There are two types of resource gathering. Manual – where you go out and get it yourself, and having your workers gather resources from a node you’ve invested in. Manual will go a lot faster and allow you to gain some items that your workers can’t – like Crude Stone which can be refined into Black Stone Powder, a very important resource. However, it requires you to use Energy, which may be scarce in your earlier levels of play. Energy is the equivalent to ArcheAge’s Labor Point system. Most actions related to crafting, gathering, or processing will require the use of an Energy point. You can recover one point every three minutes.
I have two annoyances related to gathering. First, the quality of the beginning tools – all you have available to you in the beginning – is extremely low. They’re cheap, so it’s not a big deal, but it’s annoying having to change your tool every ten gatherings. The other thing is related to both mining and wood cutting. You have to get right on top (or touching) a tree or rock to see if you can mine it. If someone has just mined a rock, and you walk up to it, the only way you can see if it’s depleted is by standing on top of it and seeing if you can mine it. It’s really annoying having to waste so much time checking a resource node. I hope that in future versions of the game there is a system in-place that temporarily phases out depleted nodes.
In general, the whole game is slow going which can be rewarding and annoying at times. Granted my Russian grind was a bit exaggerated compared to what we can expect. But everything, from your level to your crafting levels to your stats, will take you weeks to get to decent levels. Even if you’re essentially dedicating your life to the game. But like I said, this can be rewarding. Very rewarding. At the start, I wished the grind was gone but after spending a couple of weeks delving into the grind – becoming the grind! – I hope NA will adopt a similar stance.
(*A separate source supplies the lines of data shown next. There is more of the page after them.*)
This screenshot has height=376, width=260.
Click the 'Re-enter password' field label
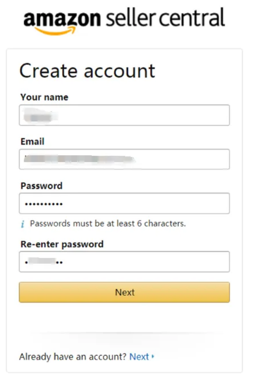[62, 244]
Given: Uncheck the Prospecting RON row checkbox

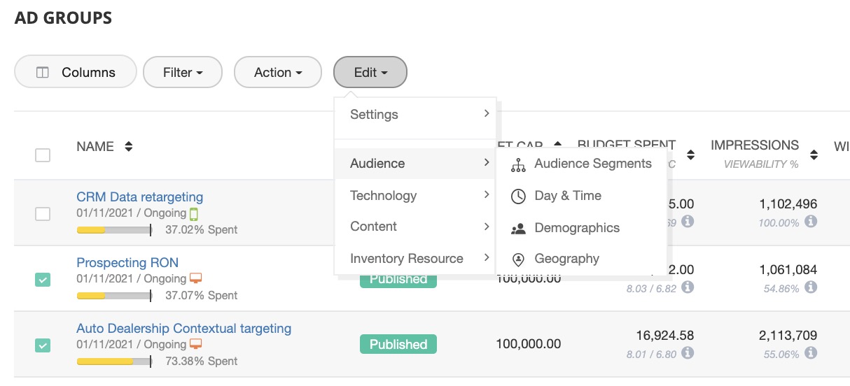Looking at the screenshot, I should click(43, 280).
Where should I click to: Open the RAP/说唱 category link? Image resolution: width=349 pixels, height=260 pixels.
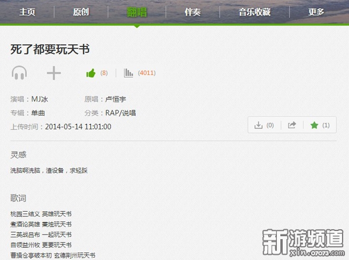[120, 113]
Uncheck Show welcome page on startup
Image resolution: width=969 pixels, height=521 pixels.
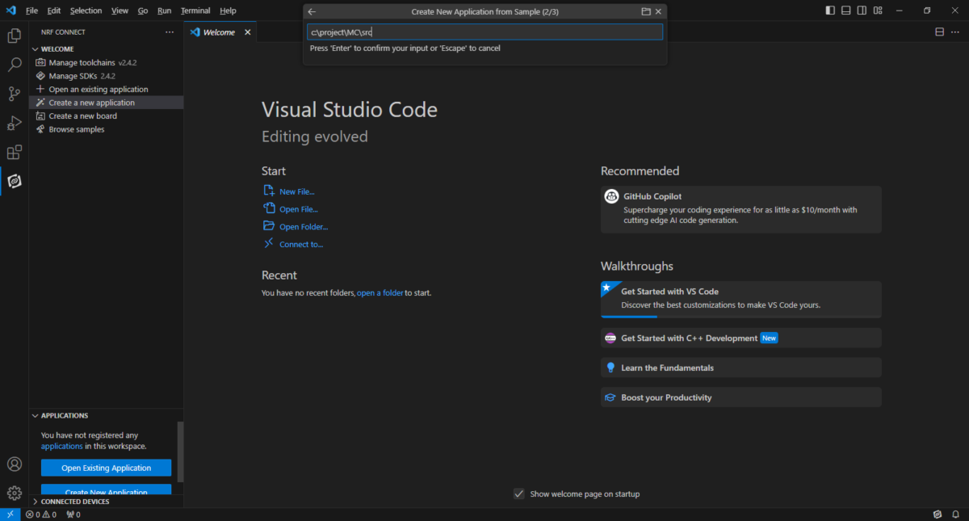519,494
Slowly building up your empire, starting off with a single worker given to you, is incredibly fun. Experimenting with the various ways to make money – crop farming, transporting, mining, item creation, vehicle building, etc… For example, I started off in a Northern coast town, but then made the move to a walled city near a river. There I built up a decent wheat and pumpkin farming operation and invested in a building that could create crop packs. After a bit, I realized my donkey wouldn’t be enough so I expanded a bit to build myself a farm wagon. I then took down that operation and worked on my farming and crop transport. I examined the market a bit and realized that I wasn’t going to make too much money with the crop packs – they take a long time to make, even with a skilled worker who has skills in agriculture packing.
So, I took down that whole operation – keeping the wheat farms so I could make beer for my workers – and re-geared towards making tools. These sell for tens of thousands of silver and have so far made me quite a bit of money in a short time. It’s hard to describe, but that process was one of the best experiences I’ve had in an MMO. Experimenting, learning, filling a market niche… It’s something that I’ll remember doing for years to come. As far as I’m concerned, if an MMO (or any game, for that matter) is capable of providing those types of personal stories, it’s great.
Conclusion
Black Desert Online has the makings to be one of the best and most memorable MMO’s I’ve ever played. There are some rough spots, sure. There’s not much in the way of group content and the developers seem to have some kind of unnatural hatred for player-to-player trading. But the trading in the game is fun, the housing is both functional and interesting, I love the worker system… There’s a lot going for the game. And, with the NA release, we can hope that things will be changed to better suit our region. I’ve already heard that the developers are looking at adding more group content, for example. In short, Black Desert Online is an amazing game.